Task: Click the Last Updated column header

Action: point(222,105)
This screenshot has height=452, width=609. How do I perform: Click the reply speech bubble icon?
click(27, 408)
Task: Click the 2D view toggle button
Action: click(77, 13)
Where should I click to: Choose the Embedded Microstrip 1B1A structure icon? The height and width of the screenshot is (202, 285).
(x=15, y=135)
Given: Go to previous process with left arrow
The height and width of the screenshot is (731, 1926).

■ ■ ■ ■ ■

# TASK DETAILS
Print every line of the records above without a single difference.

# EXERCISE RESPONSE
Task: Click the Last Updated column header

Action: point(222,105)
This screenshot has height=452, width=609. How do I perform: Click the reply speech bubble icon?
click(27, 408)
Task: Click the 2D view toggle button
Action: click(77, 13)
Where should I click to: Choose the Embedded Microstrip 1B1A structure icon? The height and width of the screenshot is (202, 285).
(x=15, y=135)
Given: Go to previous process with left arrow
The height and width of the screenshot is (731, 1926).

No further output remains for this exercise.